The Good Housekeeping Research Institute, New York, which is the product evaluation laboratory of the magazine, found in an experiment that all it took was a couple of minutes of heating an empty lightweight pan on a high flame for the 500°F threshold to be crossed, or about 9 minutes of heating a heavyweight pan. That’s about the time it would take to make three chappatis and feed one family member. Some health experts have pointed out that these fumes not only cause a temporary flu but are carcinogenic. Also, scraping off the coating can result in ingestion of Teflon. DuPont is confident that this, too, is harmless. Toxicologists, however, are sure it is damaging and strongly advice throwing out chipped or damaged non-stick utensils. If the chipped Teflon coats aluminium cookware, the metal that leaks into the food can result in ulcers and increase the risk of Alzheimer’s disease.

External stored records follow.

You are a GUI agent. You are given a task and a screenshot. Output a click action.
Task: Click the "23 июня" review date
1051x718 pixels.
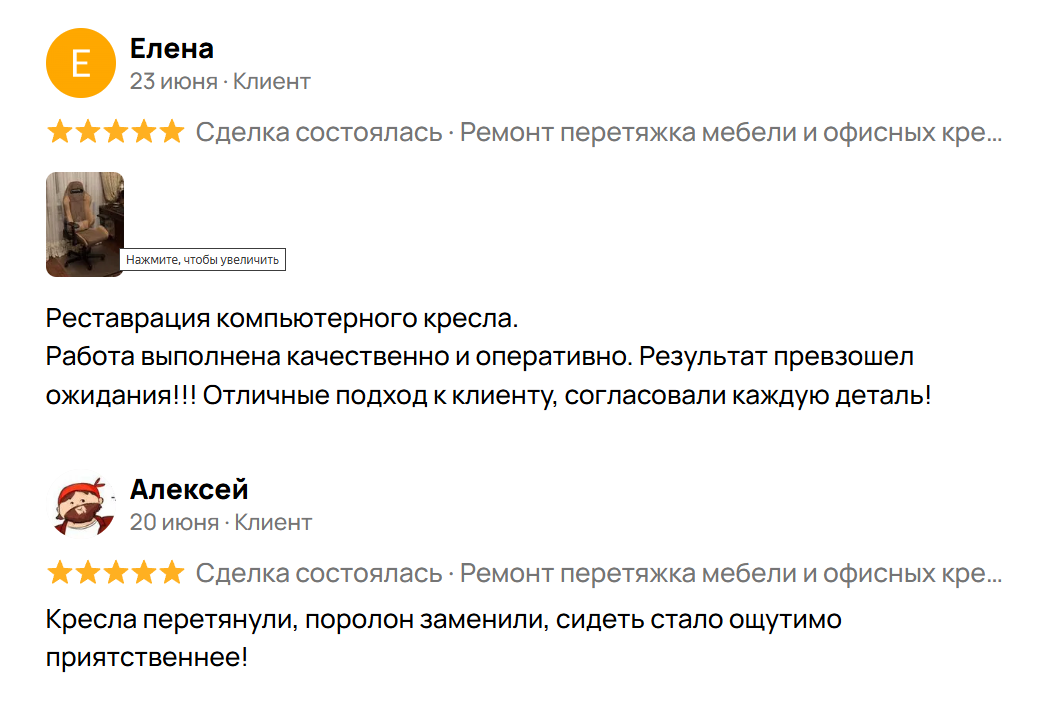coord(173,81)
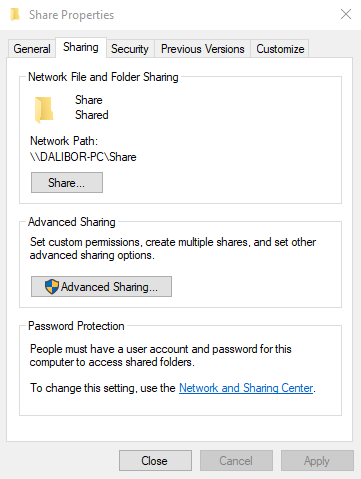
Task: Click the Shared status text under the folder name
Action: point(92,115)
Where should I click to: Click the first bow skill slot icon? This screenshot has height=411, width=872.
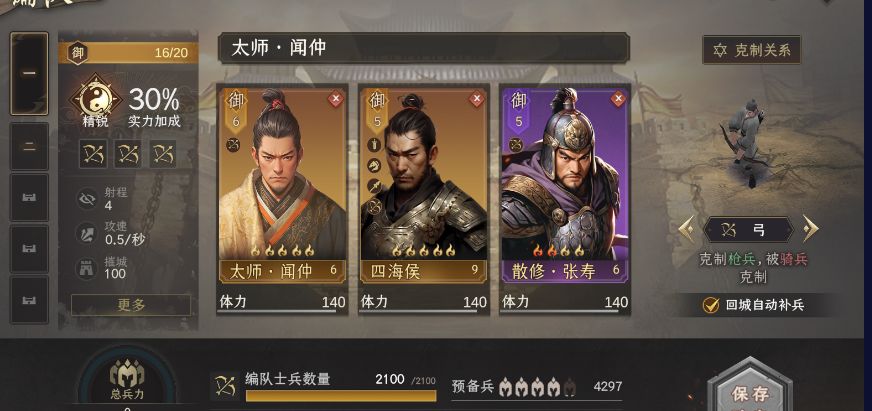tap(93, 154)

To use non-stick cookware safely, DuPont recommends: Cook only on low or medium heat, empty pan to never be heated, follow manufacturers instructions strictly—scrub gently with a plastic scrubber so that the coating doesn’t come off, only use wooden and non-metal spoons to stir or scrape or flip.
My question is simple: Is such caution practical in a regular Indian kitchen? With paranthas and dosas requiring us to first heat the tawa to a nice high, how can we prevent the Teflon coating from fuming? The wooden spoon is too thick to flip a dosa with. With a hurried maid servant cleaning vessels, it’s near impossible to ensure she uses the right scrubber and rubs the non-stick pan gently.

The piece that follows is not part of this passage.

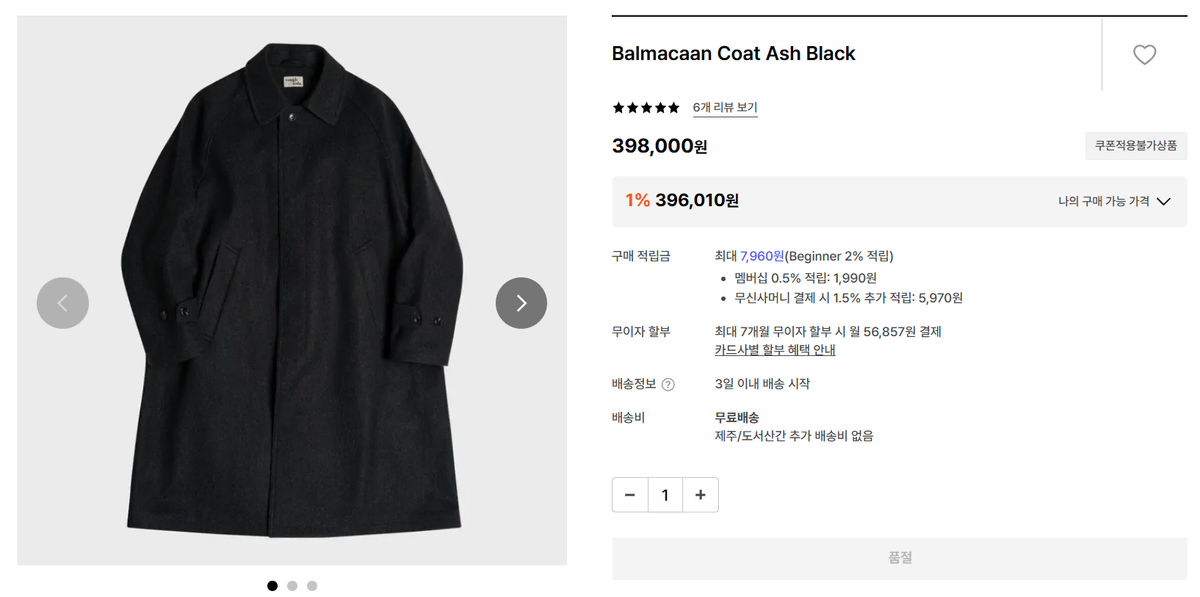Show previous product image
The width and height of the screenshot is (1200, 597).
(x=63, y=303)
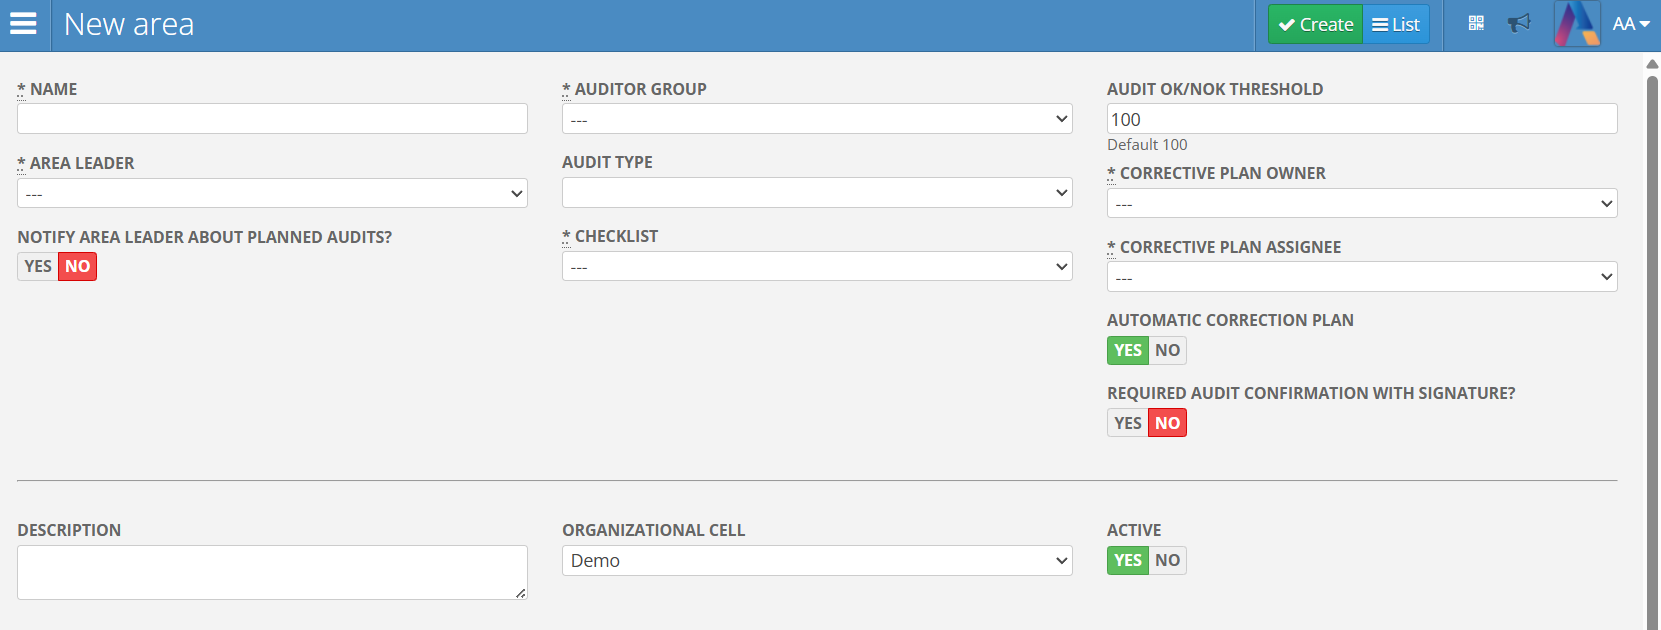Go to the List view

[x=1396, y=24]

There’s a new alternative called anodized aluminium cookware. Anodisation is a process that builds up the metal’s natural oxide coating forming a tough, scratch-proof surface. It locks the underlying aluminium in and prevents it from leaking.

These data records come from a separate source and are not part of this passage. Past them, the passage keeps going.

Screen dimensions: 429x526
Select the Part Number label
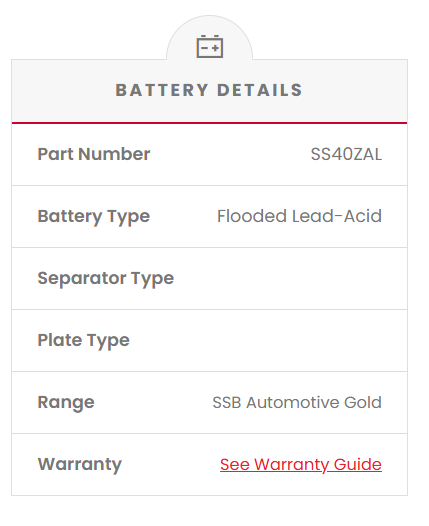coord(94,154)
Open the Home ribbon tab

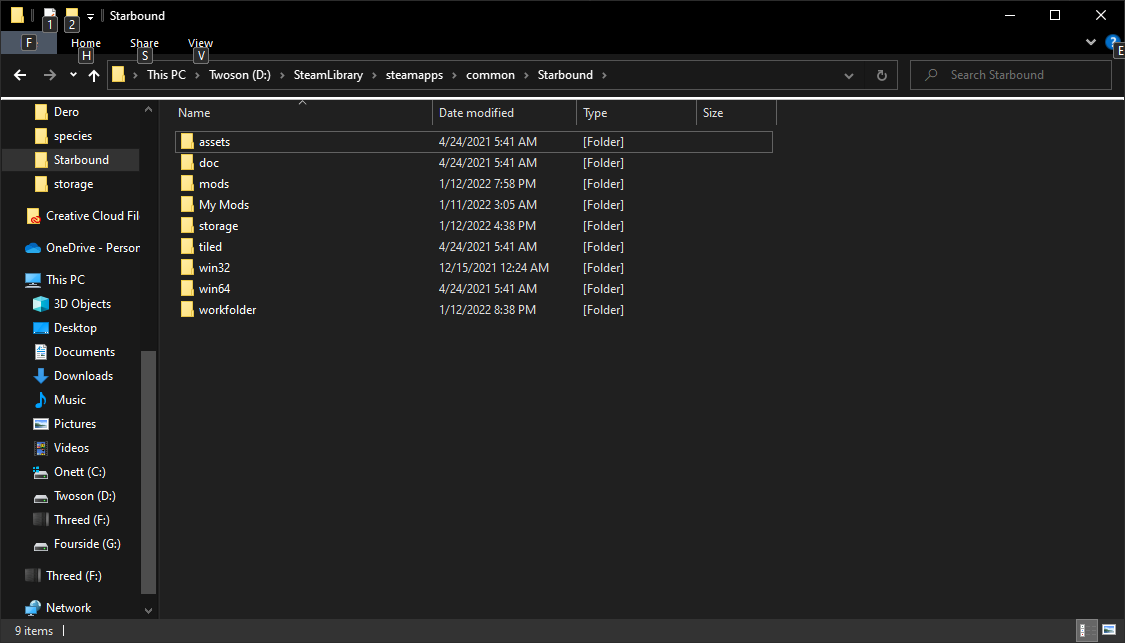(86, 43)
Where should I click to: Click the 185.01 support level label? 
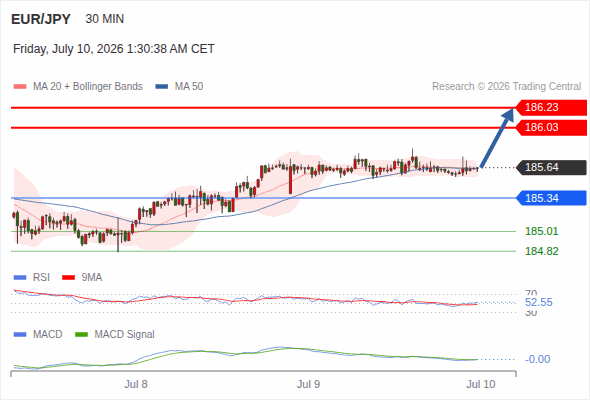tap(542, 231)
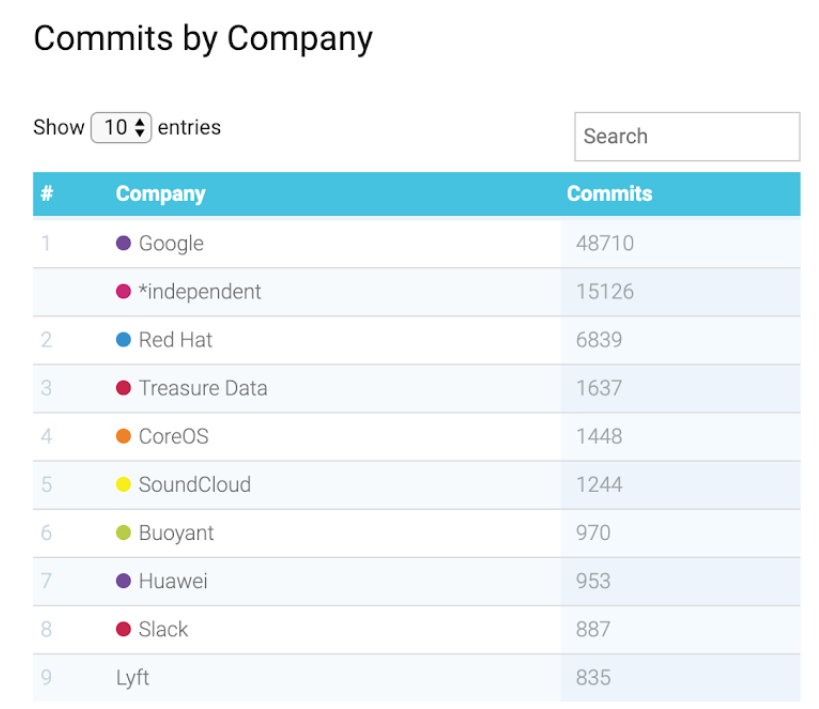Click the red dot beside Slack
Image resolution: width=819 pixels, height=709 pixels.
click(x=124, y=629)
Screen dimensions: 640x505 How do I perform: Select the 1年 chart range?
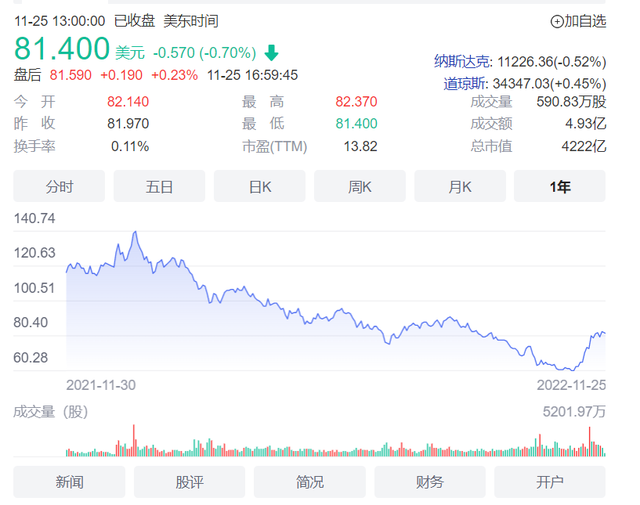(x=559, y=186)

As for me, this weekend I am trashing all my non-stick pans, and buying an old fashioned cast iron kadhai and tawa from a shop near my house. I figured even if I use a teaspoon more of oil, it’s better than the unknown risks of chemicals leaching into my food. It’s what star dietician Rujuta Diwekar also advocates in her best-selling book Don’t Lose your Mind, Lose your Weight. Apparently, it’s a great way to increase the iron content of your food. And that little oil or ghee you will use will improve the meal’s nutritional value, she says.